I need some help creating this racing game and would appreciate any help you can provide.
Is there an optical sensor for a pinball-like game?
Can it connect through Arduino to advance a counter?
Can the counter be a row of LEDs?
Discussion: When the ball is shot up, it then drops down and it can go in one of three slots. The outside slots count as 1 and the center slot counts as 3 points.
When the ball passes over the optical sensor it advances some kind of counter which is attached to a row of LEDs.
Each time the ball scores, the sensor tells the light to advance the number of spaces until it reaches the end (25 lights).
I'm not sure how to make this game but I think the optical sensor would work when the ball passes over it. I would greatly appreciate comments and assistance with this.
Can an Arduino even do all of this?
Yes. A sensor can indicate to a program that an event occurred (a ball blocked its sight). The program will monitor the sensor for a change. When the change in the sensor state occurs, the program will update a counter. The program will extinguish the previous LED (old counter value) and illuminate the current LED with the new counter value. When the program counter reaches 25 something else can be programmed to happen.
This is a relatively simlpe program on the face of it.
There are many optical sensors, some of which could be used as ball sensors. Can you hive us some of idea of the way the game is made? What is the diameter of the ball.
The game will be like a pinball game.
Shoot the ball and each time the ball goes through one of three slots the counter causes an LED to light.
Each slot is worth 1, 2, or 3 points.
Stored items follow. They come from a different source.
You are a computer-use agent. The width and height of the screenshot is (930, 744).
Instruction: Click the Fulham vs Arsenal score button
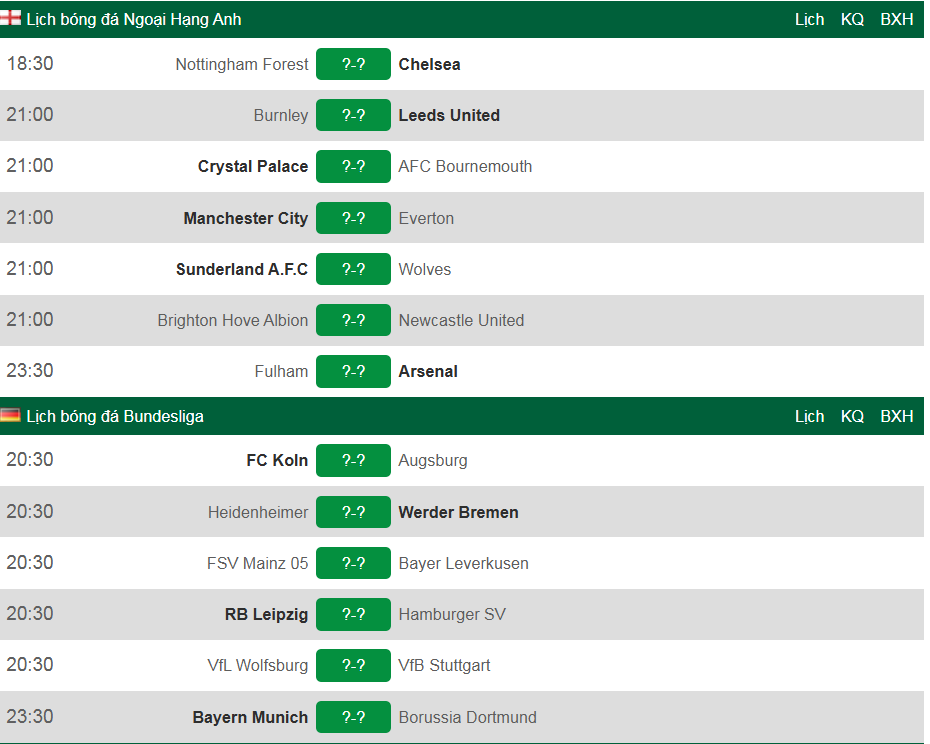click(353, 371)
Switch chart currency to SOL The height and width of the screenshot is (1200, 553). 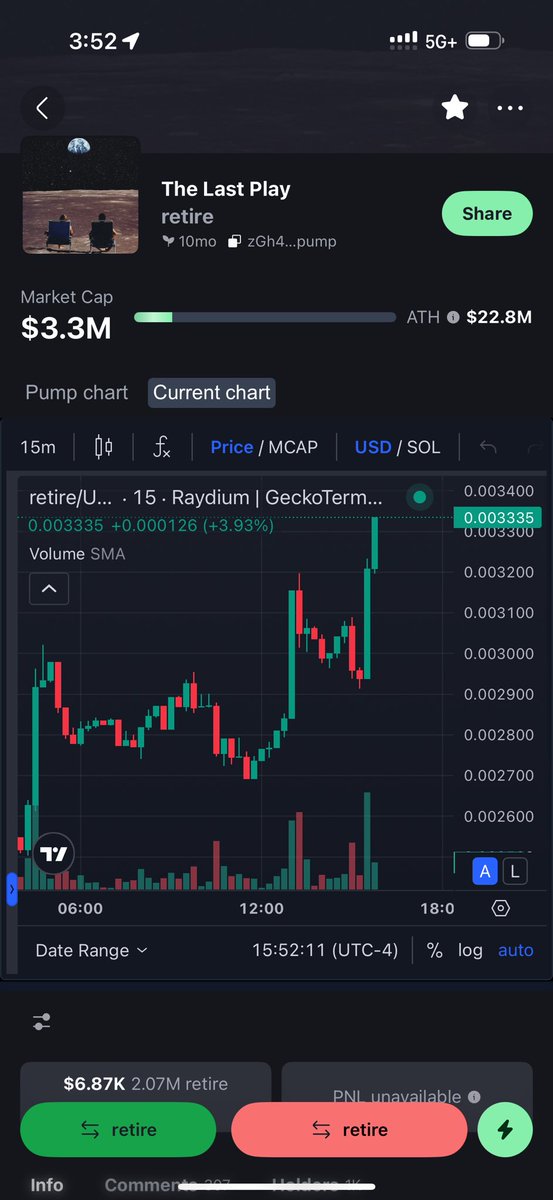[423, 447]
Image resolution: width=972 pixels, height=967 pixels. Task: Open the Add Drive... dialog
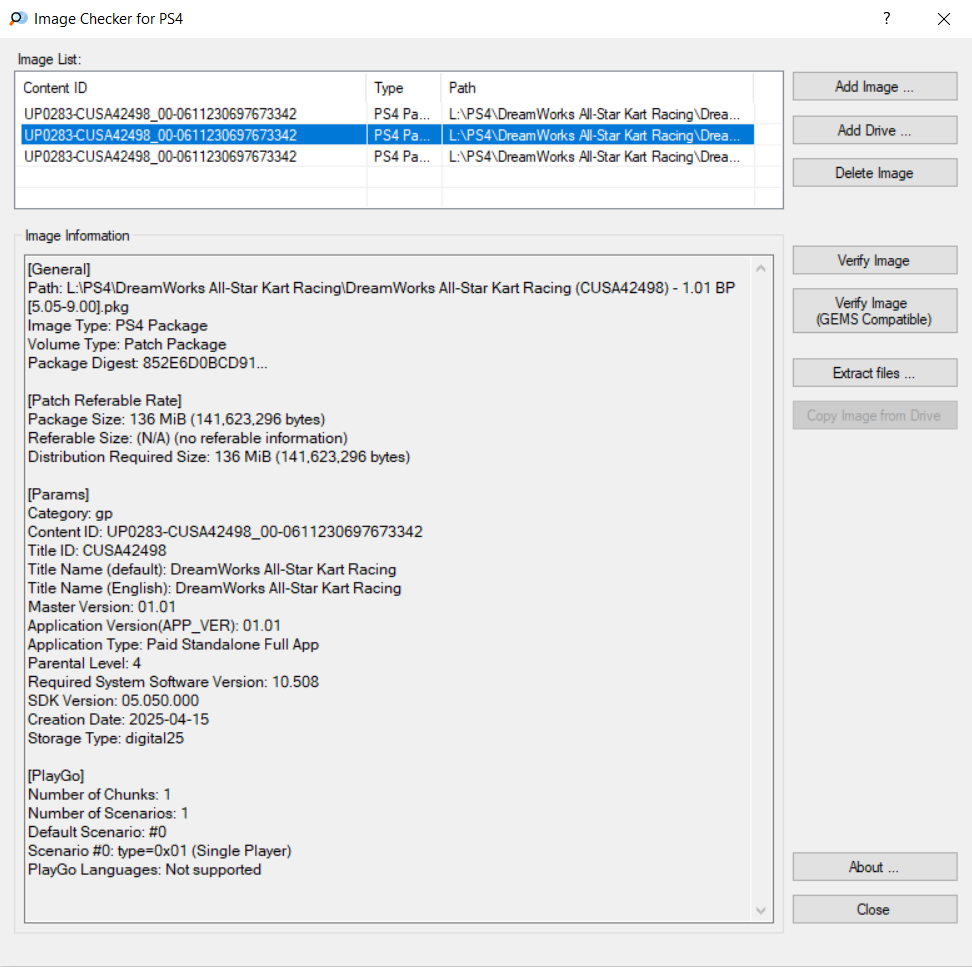coord(874,130)
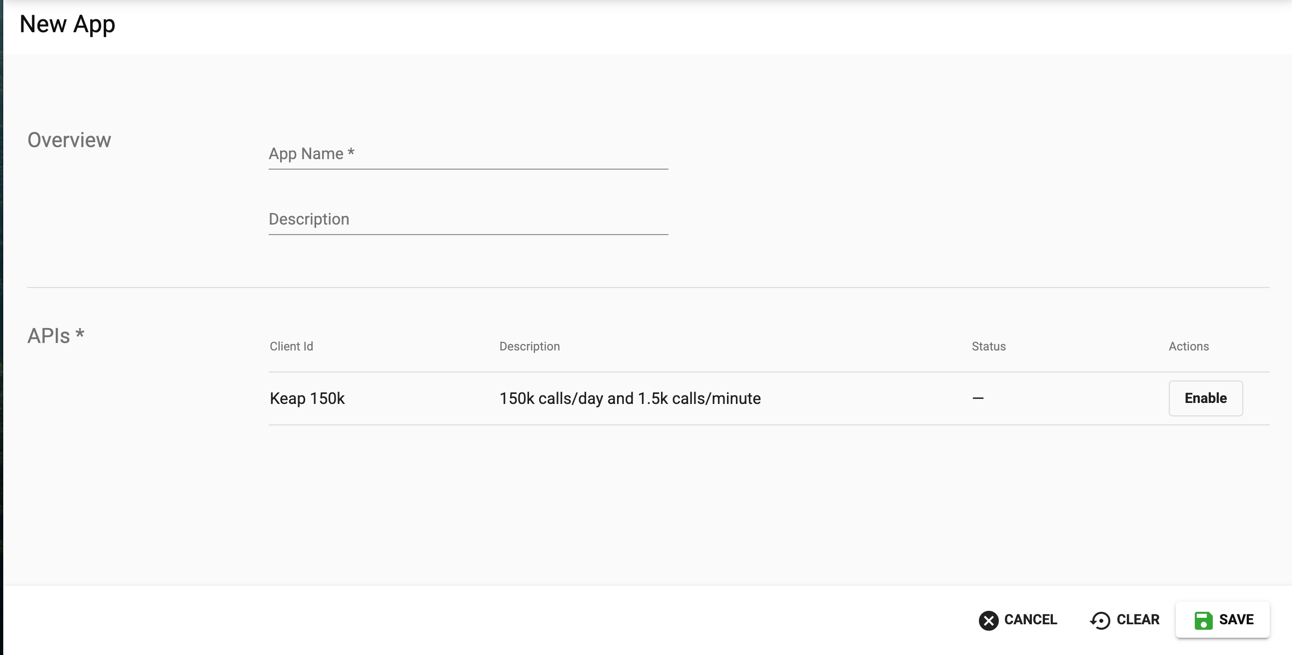Click the Description column header
Viewport: 1292px width, 655px height.
point(530,346)
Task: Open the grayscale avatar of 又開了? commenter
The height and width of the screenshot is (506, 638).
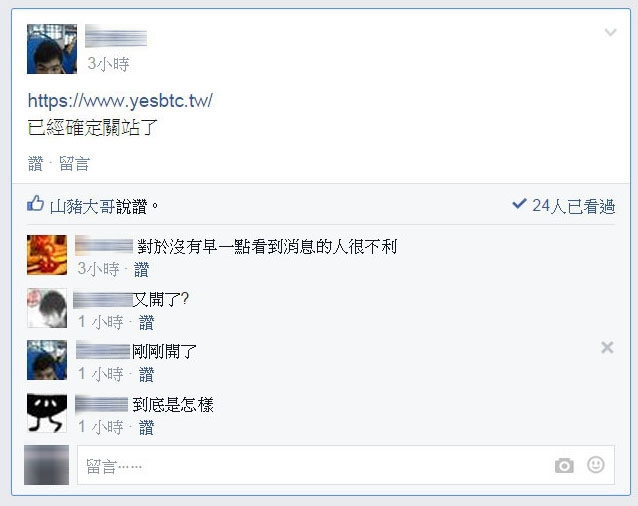Action: click(47, 308)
The lights illuminate according to which slot the ball rolls down through.
This continues until one person reaches the 30 movements/points and the whole game ends.
Then I reset and start over. I used to play something similar at the state fair with my mom. That game was made in the 1930's. I want to make it for fun because the game was disassembled and sold as scrap. It was a one-of-a-kind.
I'm not really sure it makes a difference. The slots will be capable of the ball moving through easily. The standard size for pinball balls is 1-1/16 inches in diameter, or 27 millimeters. These balls are used in most modern pinball machines made after 1950. They weigh around 2-7/8 ounces and are made of carbon steel. Pinball balls should be polished to a G100 surface finish and shipped with a light coat of oil for protection. Before use, clean the balls thoroughly. A rusty, scratched, or pitted ball can damage the playfield.
I'm teaching myself all of this and your info confirmed what I was thinking. This is my retirement project - or part of it. Learn coding and combine my wood working with electronics and computers. Thank you for responding.
For the optical solution you will probably need an emitter and matched detector. So that is a modulated (38KHz) IR LED and a TSSOP4038 or equivalent sensor for each lane..
The reason for the emitter modulation (see tone() function) is so the detector ignores unmodulated ambient light.
A choice for low-cost and ease-of-use is the Light Dependent Resistor (LDR). The properties of the LDR decrease resistance with the presence of light and increase resistance when blocked from light. Your program will look for a voltage increase (E=IR... as R increases, E decreases) as the ball quicly rolls over the LDR. You can get these for US$0.10 to US$0.70 from Amazon.
There are endless choices for learning about programming Arduino. I like to point out Programming Electronics Academy for a very understandable, very structured method of showing while learning videos. Their YouTube channel has a section "Start coding with Arduino" for a good starting point.
As you advance, check DroneBotWorkshop who does in-depth examples with YouTube videos:
I need some help creating this racing game and would appreciate any help you can provide.
Is there an optical sensor for a pinball-like game?
Can it connect through Arduino to advance a counter?
Can the counter be a row of LEDs?
Discussion: When the ball is shot up, it then drops down and it can go in one of three slots. The outside slots count as 1 and the center slot counts as 3 points.
When the ball passes over the optical sensor it advances some kind of counter which is attached to a row of LEDs.
Each time the ball scores, the sensor tells the light to advance the number of spaces until it reaches the end (25 lights).
I'm not sure how to make this game but I think the optical sensor would work when the ball passes over it. I would greatly appreciate comments and assistance with this.
Can an Arduino even do all of this?
Just read a few dozen posts here or in the "Programming Questions" section. You'll see ppl do amazing, even almost impossible, things with an Arduino board.
Old timers woukd wonder why you'd need an Arduino at all.
Set yourself and chatGPT the task of using a pushbutton that makes a number increases by one, and prints it to the serial monitor, each time you press it. The button.
If you can do that, you will have been dragged over stuff that gets in everyone's way sooner or later, so start there and don't move on to optical sensors or rows of LEDs until you have succeeded.
And can explain it to yourself.
Then ask chatGPT for help making a LED be on if the number is currently even and off if the number is currently odd.
That'll drag you further along, and won't be a waste of time.